/---
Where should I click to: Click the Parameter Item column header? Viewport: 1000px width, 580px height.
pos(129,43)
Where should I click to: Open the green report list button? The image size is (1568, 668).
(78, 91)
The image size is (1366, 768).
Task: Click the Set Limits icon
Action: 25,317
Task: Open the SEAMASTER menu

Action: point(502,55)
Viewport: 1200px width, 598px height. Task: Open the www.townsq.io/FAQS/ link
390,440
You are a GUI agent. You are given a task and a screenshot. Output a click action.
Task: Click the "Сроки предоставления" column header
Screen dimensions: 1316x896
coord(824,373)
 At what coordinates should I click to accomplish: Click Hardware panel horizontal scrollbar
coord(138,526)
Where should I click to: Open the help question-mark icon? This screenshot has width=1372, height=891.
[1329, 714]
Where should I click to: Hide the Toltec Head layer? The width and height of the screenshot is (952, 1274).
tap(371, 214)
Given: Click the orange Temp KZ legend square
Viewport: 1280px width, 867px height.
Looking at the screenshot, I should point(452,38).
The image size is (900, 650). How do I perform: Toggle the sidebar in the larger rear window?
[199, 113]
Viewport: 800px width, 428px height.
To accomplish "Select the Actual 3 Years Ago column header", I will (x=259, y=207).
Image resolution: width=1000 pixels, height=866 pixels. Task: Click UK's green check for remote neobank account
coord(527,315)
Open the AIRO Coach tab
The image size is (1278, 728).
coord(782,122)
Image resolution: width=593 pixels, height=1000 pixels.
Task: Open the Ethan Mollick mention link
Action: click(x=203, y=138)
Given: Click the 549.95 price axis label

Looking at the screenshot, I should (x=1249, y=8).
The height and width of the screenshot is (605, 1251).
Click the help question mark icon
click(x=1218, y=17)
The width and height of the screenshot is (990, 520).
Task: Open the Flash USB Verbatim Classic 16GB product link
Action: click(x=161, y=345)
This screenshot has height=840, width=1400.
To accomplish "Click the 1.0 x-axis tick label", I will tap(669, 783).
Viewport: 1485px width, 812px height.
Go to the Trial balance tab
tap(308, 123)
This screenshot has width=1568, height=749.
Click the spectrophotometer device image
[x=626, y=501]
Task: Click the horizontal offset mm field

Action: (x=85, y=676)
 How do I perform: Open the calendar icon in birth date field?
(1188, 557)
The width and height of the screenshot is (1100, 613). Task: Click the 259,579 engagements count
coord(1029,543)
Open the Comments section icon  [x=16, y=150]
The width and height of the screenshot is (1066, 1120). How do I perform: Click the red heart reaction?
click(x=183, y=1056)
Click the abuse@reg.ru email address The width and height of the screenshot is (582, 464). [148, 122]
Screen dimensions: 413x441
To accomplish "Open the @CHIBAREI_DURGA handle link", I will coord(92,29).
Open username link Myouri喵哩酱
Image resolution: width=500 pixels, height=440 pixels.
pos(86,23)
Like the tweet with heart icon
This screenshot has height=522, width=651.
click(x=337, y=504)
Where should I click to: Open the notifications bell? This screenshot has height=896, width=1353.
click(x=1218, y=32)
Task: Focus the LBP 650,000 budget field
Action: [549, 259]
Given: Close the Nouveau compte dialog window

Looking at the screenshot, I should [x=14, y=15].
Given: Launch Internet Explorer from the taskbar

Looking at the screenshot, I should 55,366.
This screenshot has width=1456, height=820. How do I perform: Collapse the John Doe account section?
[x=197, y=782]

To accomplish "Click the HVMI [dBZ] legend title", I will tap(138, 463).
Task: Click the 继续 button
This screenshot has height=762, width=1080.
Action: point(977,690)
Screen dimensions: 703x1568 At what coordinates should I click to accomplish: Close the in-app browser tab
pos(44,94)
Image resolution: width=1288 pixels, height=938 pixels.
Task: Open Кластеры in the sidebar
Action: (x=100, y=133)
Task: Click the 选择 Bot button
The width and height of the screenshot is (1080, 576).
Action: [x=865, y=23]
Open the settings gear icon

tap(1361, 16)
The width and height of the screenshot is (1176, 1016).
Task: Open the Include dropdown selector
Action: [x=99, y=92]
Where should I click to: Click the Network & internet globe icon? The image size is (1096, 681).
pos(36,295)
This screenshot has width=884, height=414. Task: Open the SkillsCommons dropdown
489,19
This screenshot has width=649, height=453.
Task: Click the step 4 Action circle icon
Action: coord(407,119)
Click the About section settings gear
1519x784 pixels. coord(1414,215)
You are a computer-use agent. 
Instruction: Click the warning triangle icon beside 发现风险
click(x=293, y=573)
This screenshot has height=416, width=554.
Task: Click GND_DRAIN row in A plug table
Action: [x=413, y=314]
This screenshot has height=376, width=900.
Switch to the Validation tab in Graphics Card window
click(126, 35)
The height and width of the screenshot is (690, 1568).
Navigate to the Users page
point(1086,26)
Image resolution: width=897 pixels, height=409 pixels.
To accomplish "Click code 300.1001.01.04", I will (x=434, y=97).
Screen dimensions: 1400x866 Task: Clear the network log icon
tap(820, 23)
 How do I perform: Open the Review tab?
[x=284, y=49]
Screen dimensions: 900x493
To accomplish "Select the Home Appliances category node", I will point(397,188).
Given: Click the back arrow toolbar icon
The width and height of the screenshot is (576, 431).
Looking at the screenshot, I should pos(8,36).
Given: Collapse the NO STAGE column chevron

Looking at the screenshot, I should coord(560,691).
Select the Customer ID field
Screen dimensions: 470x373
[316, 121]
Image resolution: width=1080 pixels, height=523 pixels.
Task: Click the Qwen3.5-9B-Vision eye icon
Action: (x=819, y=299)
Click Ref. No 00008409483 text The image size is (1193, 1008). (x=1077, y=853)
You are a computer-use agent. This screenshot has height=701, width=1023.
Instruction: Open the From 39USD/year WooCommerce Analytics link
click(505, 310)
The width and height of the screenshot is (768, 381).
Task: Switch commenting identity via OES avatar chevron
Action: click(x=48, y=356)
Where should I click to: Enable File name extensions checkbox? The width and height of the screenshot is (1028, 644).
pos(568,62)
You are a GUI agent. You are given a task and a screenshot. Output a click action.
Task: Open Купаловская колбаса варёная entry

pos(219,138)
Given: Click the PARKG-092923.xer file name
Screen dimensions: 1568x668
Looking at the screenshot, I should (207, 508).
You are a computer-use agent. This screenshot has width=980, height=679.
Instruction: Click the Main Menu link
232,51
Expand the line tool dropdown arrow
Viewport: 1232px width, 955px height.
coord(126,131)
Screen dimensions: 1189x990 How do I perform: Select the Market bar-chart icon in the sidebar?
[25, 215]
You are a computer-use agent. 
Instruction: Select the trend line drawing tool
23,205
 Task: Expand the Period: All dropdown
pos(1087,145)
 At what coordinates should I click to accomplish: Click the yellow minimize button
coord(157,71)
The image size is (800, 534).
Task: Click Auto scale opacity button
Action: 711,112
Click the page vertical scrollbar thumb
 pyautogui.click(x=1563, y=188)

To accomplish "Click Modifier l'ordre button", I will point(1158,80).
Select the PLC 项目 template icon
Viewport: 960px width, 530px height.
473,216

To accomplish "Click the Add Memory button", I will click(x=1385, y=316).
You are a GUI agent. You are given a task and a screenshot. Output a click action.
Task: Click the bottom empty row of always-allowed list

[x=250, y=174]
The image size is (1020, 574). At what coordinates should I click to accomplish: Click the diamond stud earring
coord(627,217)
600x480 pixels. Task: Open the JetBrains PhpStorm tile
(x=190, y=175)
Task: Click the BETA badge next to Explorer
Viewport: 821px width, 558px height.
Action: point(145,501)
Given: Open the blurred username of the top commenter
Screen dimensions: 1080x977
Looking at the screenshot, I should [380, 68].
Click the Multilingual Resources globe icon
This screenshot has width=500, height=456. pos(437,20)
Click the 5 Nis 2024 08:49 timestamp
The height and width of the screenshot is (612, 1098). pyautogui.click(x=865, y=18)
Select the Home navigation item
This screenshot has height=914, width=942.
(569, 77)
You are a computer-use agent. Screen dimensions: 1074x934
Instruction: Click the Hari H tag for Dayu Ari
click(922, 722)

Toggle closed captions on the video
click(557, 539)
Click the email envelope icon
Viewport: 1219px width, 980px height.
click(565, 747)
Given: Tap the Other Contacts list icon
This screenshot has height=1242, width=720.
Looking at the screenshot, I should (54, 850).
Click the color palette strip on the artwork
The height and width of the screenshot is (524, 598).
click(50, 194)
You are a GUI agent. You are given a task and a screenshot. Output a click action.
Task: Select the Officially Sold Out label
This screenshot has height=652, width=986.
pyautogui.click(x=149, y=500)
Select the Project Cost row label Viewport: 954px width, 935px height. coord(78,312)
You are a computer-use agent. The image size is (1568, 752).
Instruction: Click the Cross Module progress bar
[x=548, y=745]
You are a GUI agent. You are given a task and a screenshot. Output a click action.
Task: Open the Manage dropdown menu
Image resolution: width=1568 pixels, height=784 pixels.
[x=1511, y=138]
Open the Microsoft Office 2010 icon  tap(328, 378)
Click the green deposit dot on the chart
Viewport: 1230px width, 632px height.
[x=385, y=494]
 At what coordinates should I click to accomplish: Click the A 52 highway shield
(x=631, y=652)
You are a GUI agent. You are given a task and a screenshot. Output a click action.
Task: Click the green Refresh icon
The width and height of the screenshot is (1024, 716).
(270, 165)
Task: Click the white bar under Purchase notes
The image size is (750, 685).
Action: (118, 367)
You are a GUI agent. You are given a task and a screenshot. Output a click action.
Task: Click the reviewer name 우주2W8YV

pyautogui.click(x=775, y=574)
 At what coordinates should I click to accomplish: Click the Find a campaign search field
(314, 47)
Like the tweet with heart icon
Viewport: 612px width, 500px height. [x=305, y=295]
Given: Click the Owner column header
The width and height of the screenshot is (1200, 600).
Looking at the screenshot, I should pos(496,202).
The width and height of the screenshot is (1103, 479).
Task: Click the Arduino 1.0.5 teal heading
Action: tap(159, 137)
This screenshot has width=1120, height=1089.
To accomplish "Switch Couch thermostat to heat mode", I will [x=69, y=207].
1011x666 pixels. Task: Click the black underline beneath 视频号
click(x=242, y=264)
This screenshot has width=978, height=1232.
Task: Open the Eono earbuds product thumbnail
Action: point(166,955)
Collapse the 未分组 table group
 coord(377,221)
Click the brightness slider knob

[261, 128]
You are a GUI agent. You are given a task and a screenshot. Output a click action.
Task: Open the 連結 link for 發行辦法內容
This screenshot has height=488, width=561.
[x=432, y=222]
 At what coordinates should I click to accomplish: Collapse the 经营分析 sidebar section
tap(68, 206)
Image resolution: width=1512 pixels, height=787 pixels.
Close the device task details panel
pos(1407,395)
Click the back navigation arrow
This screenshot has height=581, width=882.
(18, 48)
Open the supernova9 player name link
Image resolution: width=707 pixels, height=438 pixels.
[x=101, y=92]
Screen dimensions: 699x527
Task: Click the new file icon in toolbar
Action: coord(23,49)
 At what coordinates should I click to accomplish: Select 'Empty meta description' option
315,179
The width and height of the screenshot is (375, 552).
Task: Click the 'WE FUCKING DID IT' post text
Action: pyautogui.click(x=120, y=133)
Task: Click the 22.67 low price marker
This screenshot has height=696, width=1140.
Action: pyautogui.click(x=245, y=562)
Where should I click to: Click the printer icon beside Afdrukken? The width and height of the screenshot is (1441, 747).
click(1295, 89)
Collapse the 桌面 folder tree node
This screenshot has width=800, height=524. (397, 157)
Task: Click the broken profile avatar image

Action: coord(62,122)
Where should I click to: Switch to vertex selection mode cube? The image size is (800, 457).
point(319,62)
\---
• _Objetivo_
Reescreva como lista numerada somente as linhas que começam na que contém "Click the color palette strip on the artwork" e seguem até a que contém "(x=631, y=652)", incluindo as duas. Deixe de fora as linhas em branco.

• _Resposta esperada_
1. Click the color palette strip on the artwork
2. The height and width of the screenshot is (524, 598).
3. click(50, 194)
4. You are a GUI agent. You are given a task and a screenshot. Output a click action.
5. Task: Select the Officially Sold Out label
6. This screenshot has height=652, width=986.
7. pyautogui.click(x=149, y=500)
8. Select the Project Cost row label Viewport: 954px width, 935px height. coord(78,312)
9. You are a computer-use agent. The image size is (1568, 752).
10. Instruction: Click the Cross Module progress bar
11. [x=548, y=745]
12. You are a GUI agent. You are given a task and a screenshot. Output a click action.
13. Task: Open the Manage dropdown menu
14. Image resolution: width=1568 pixels, height=784 pixels.
15. [x=1511, y=138]
16. Open the Microsoft Office 2010 icon  tap(328, 378)
17. Click the green deposit dot on the chart
18. Viewport: 1230px width, 632px height.
19. [x=385, y=494]
20.  At what coordinates should I click to accomplish: Click the A 52 highway shield
21. (x=631, y=652)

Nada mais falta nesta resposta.